RetICL faces challenges around corpus creation, retriever selection, and integration of advanced training methods but has shown efficacy in tasks ranging from QA to text generation.
The paper suggests that future research should address existing issues and deepen theoretical understanding, pointing to RetICL's potential to advance AI, particularly in resource-constrained settings.
Few-shot in-context learning (ICL) is a capability of LLMs to adapt to new tasks using a limited number of demonstrations. This capability eludes the need for task-specific fine-tuning, presenting several advantages including resource efficiency and mitigating overfitting. Traditional ICL approaches use fixed demonstrations for all queries, leading to suboptimal use of the LLMs' potential. This survey provides an exhaustive review of a burgeoning variation: Retrieval-based ICL (RetICL), where tailored demonstrations are selected dynamically for each query to optimize model performance.
LLMs have been pre-eminent in handling few-shot learning scenarios where models infer based on a handful of demonstrations without parameter updating. Despite significant strides, the success of ICL hinges on the quality, quantity and diversity of demonstrations. This calls for techniques that shift from static to dynamic, query-oriented demonstration selection. RetICL intends to maximize the relevance and usefulness of these demonstrations by considering key elements such as retrieval model complexity, diversity of the retrieval corpus and the retriever’s objectives during the selection process.
RetICL involves selecting demonstrations in alignment with the input query. Various strategies materialize this objective, with methods spanning one-hoc retrieval, clustering retrieval, and iterative retrieval. They differ in how demonstrations are selected—either independently, through clustering for diversity, or iteratively to build upon the context of previously chosen demonstrations. The retrieval corpus is equally vital and can range from in-domain, mix-domain, and cross-domain to raw text and unlabelled queries.
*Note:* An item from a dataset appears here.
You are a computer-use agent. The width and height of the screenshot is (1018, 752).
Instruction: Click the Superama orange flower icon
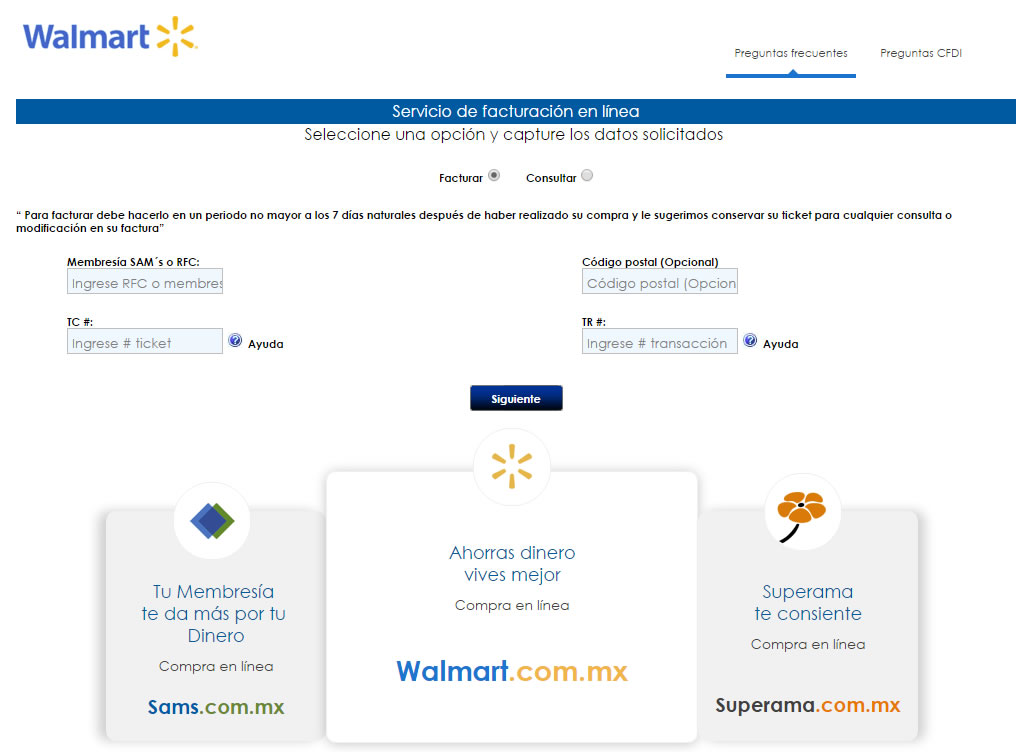coord(802,511)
Advanced RetICL techniques employ fine-tuning of retrieval models to curate training data, with the focus shifting towards training objectives that can range from InfoNCE loss to distillation by KL divergence, aiming for relevancy and diversity.
RetICL has established efficacy across several task categories including natural language understanding, reasoning, knowledge-based QA, and text generation. Challenges persist in corpus creation, retriever choice, training methods, and the need for active learning integration. Future research must resolve these challenges while also enhancing our theoretical comprehension of why similar demonstrations derived from retrieval methods outperform random selection, and how RetICL can be adapted to smaller models without sacrificing performance.
The insights gleaned from RetICL expose the remarkable yet untapped potential of LLMs when demonstrations are chosen with an informed, context-sensitive retrieval strategy. The exploration of this domain is poised to refine our understanding and utilization of LLMs, pushing the boundaries of AI and its application within complex, resource-constrained environments. This survey encapsulates the current state while guiding future developments in the evolving landscape of in-context learning.